The Prism scandal has revealed the collection of data by the American intelligence services. But could other technological players also collaborate with States, thereby deceiving the trust of their users?
This is the question that arises, concerning publishers of antivirus, a coalition of privacy advocates, including crypto specialist Bruce Schneier. In an open letter , they ask the providers of these security solutions to make their past and present practices transparent.
An admission that would rhyme with commercial suicide
According to members of this coalition" several governments plan to grant or have the right to enter computers remotely, both foreign and in order to carry out surveillance as part of an investigation.
To do this, the police will have to exploit software vulnerabilities and install malware. These privacy advocates therefore question the role that antivirus vendors could play in this surveillance.

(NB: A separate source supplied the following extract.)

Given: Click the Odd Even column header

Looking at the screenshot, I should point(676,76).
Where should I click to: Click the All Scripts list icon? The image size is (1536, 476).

The open letter asks publishers to specify if they have already detected the use of such software by governments, if they have already been asked to to prevent any detection, and if so what was their response.
Already a precedent: Magic Lantern
Clearly, have anti-virus programs already voluntarily turned a blind eye, at the request or under pressure from States. It is unlikely that American publishers, given their use, will reveal such practices in the intelligence field.
On the other hand, they could do so, if they so chose, with regard to wiretapping carried out by the police. Not sure, however, that in terms of image, they find a clear interest in such transparency.
The question of whether or not antiviruses collaborate with governments is not new. Prism case. In fact, American antivirus providers have already provided such logistical support to the FBI regarding the Magic Lantern Trojan . The name McAfee was mentioned as well.
But do states necessarily have an obligation to work together with antivirus software to ensure the success of their operations? Not necessarily. like Stuxnet and Flame, but also like those at ESEIA in France, demonstrate that it is entirely possible to escape detection by antivirus software and without any help from them.